Last month, Presley said the Town had submitted a request to the DSA office for a forensic audit.

“The council has already started gathering the information they’ll need, which is extensive. We’re trying to get ahead of the game… They’re going to take a look at it, and it’ll be wrapped up in two or three months.”

Council President Elizabeth Carpenter told those in attendance at the Oct. 5 meeting that the Town’s current CPA firm, since 2003, has been Jefferson, Urian, Doane & Sterner P.A. She said audits and management letters dating back to 1996 are in town hall and available to those who are interested.

“If any of you have questions about that, you are welcome to come to town hall and review any of that.”

“Throughout the last couple of months, I think our accounting firm has taken it on the chin at some of the council meetings,” added Presley. “I would say, from our conversations with the accounting firm, I think they’re doing a great job. I think they’re doing everything that has been asked of them and then some. I think their recommendations have been spot-on… As far as an accounting firm goes, I think they’ve done a great job for us from what we’ve found out so far.

“I think that some of the things that come out in the media, snippets that have been said at the meetings, have been taken the wrong way. They aren’t the only relationship that the Town of Frankford has that has taken it on the chin,” Presley noted.

“I can tell you, a lot of times when Liz goes into town hall, she spends a lot of time putting out fires from relationships that have been burned over the years. She’s spending a lot of time trying to mend those relationships and get back what options we have to us, instead of being stuck with one provider.”

Water was a big topic of discussion at this month’s Frankford Town Council meeting. Carpenter said that, two weeks ago, a level transmitter went bad in the Town’s water tower, which caused the water tower to drain.

“The level transmitter went bad, and from what I understand, it sends an emergency signal to what they call an ‘auto-dialer,’ and the auto-dialer did not alert Artesian in time to get down here in time. And what happened is it drained the tower. When they got down here, there was 6 feet of water left in the tower.”

Following the transmitter being repaired, the Delaware Department of Transportation broke a water main while digging on Honolulu Avenue, which also impacted the tower.

“I appreciate everyone’s patience in those two unplanned, unforeseen interruptions in service,” she said.

Earlier this year, the Town sought updated proposals for water-tower maintenance and repair from two national companies based on the East Coast.

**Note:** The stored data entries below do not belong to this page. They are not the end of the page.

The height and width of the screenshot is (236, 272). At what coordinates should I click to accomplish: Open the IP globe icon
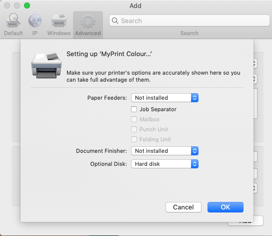35,21
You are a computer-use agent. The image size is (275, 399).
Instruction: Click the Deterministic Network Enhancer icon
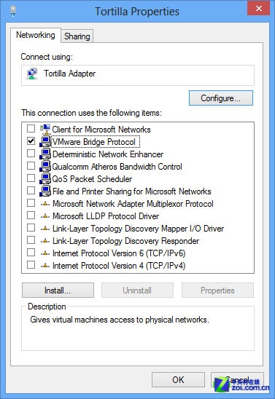45,154

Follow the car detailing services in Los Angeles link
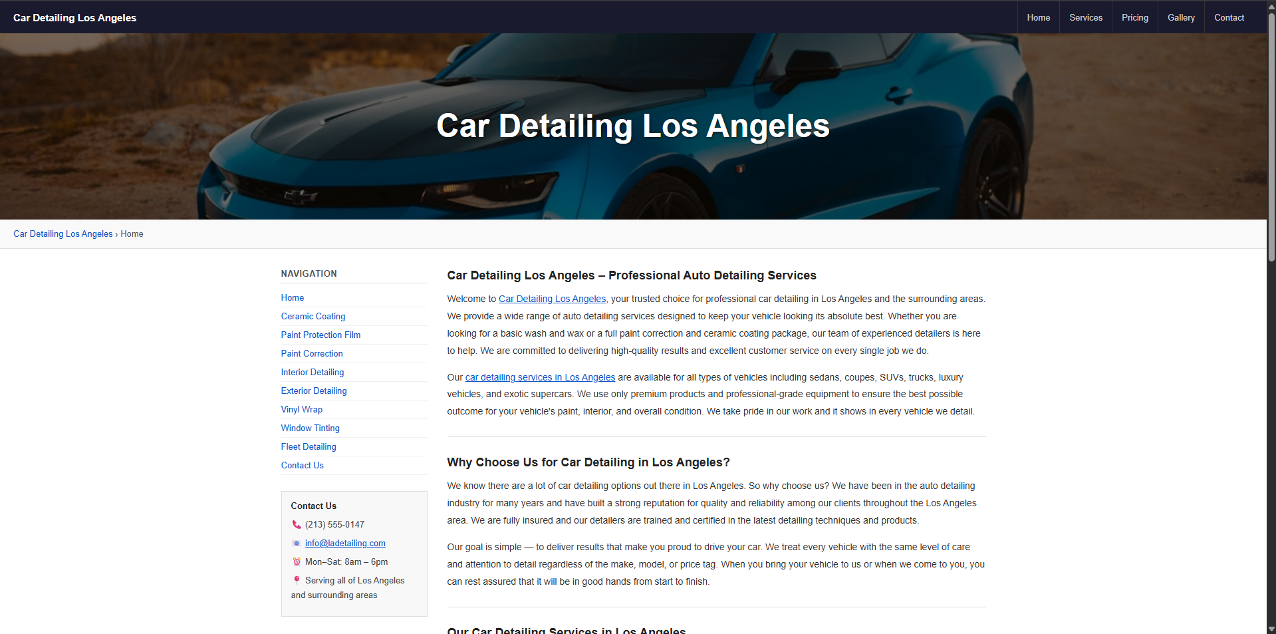(540, 378)
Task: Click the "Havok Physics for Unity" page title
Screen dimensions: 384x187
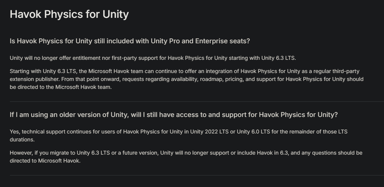Action: coord(69,14)
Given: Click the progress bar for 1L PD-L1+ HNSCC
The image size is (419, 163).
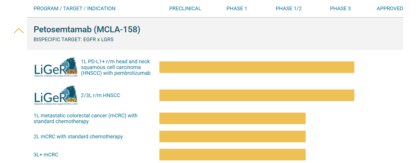Looking at the screenshot, I should (257, 67).
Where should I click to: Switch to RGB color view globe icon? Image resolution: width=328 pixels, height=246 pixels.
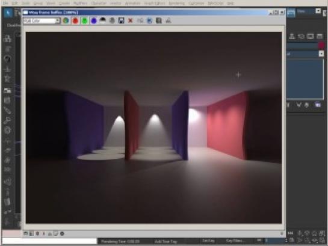click(66, 20)
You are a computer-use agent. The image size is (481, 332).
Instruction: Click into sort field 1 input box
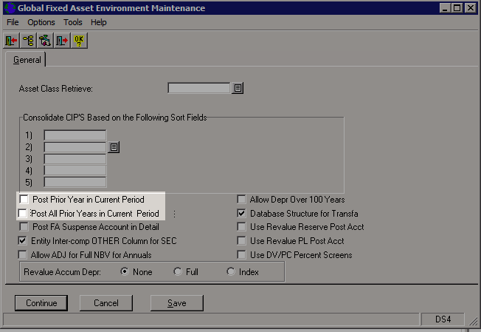[75, 135]
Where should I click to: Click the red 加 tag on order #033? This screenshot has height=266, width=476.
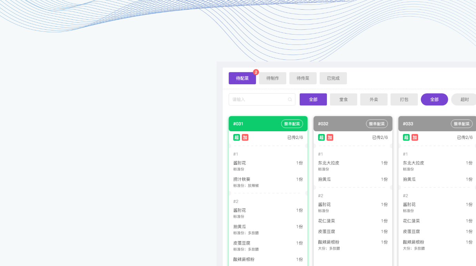point(415,137)
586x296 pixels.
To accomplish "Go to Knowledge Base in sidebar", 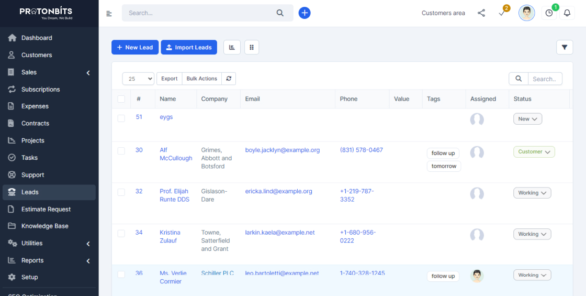I will (x=44, y=226).
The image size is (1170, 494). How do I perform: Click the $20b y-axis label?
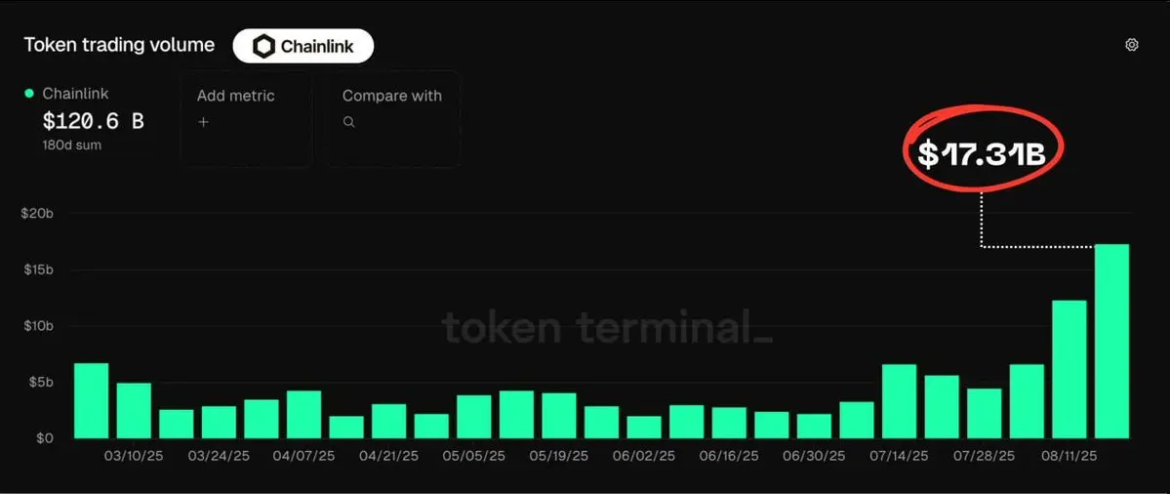[x=36, y=214]
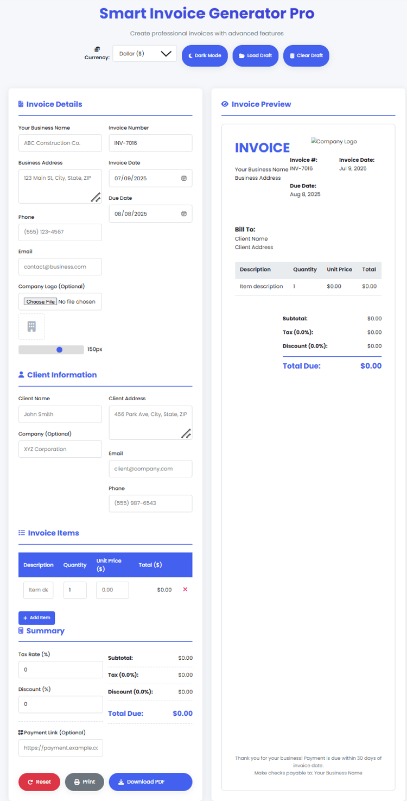
Task: Click the coins icon above Currency label
Action: pos(97,49)
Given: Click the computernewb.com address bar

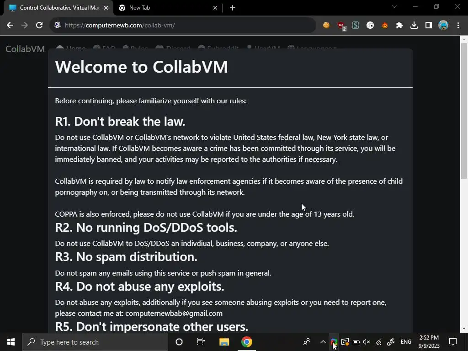Looking at the screenshot, I should click(183, 25).
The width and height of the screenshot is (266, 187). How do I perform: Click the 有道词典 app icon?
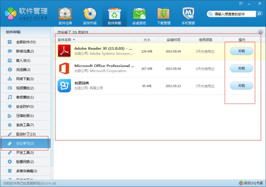click(65, 85)
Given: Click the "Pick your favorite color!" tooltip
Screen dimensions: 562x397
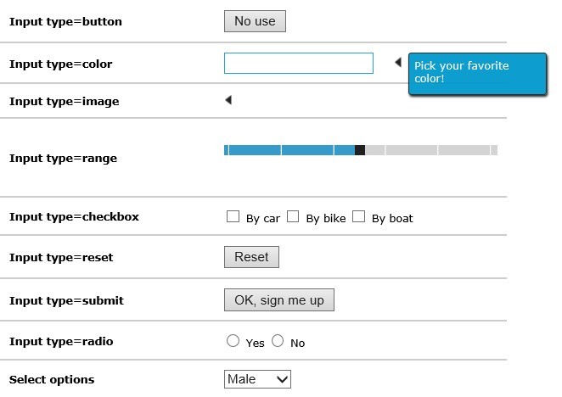Looking at the screenshot, I should [477, 74].
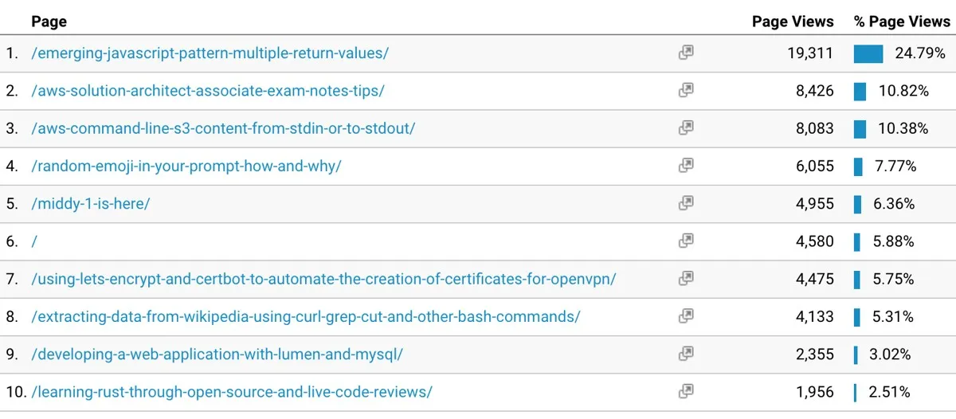Open external icon for lumen-and-mysql row
This screenshot has height=419, width=956.
(x=685, y=354)
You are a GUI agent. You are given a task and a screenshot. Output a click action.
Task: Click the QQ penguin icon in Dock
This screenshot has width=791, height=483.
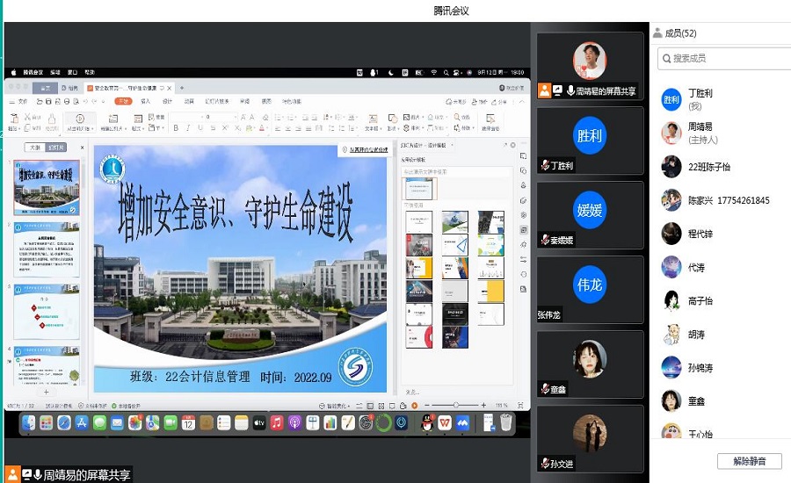coord(427,423)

In March, representatives of Southern Corrosion, based in Roanoke Rapids, N.C., visited the town and inspected the water tower. The company handles maintenance and repair for all Artesian tanks. Their estimated cost was $111,000, which includes pressure washing the exterior of the tank, cleaning rusted areas, painting it and sterilizing the tank’s interior.

Pittsburg Tank & Tower Maintenance Co. of Henderson, Ky., also provided a refreshed bid of more than $180,000 for work to the tank; however, they did not visit the site.

Steven Lewandowski of CABE Associates had given a presentation at the council’s July 6 meeting, before the council makeup changed, regarding the differences between the two bids.

Carpenter said she had been in contact with representatives from Delaware Rural Water, which recommended proactive, yearly maintenance inspections.

Resident Jerry Smith said the Town should be asking if those inspections need to be done on a yearly basis, or if they could be done every three years. He also asked why the Town only had two proposals, instead of three or more from other companies.

“My understanding, there’s not a lot of companies that do this… These are the only two that were willing to supply proposals,” said Presley.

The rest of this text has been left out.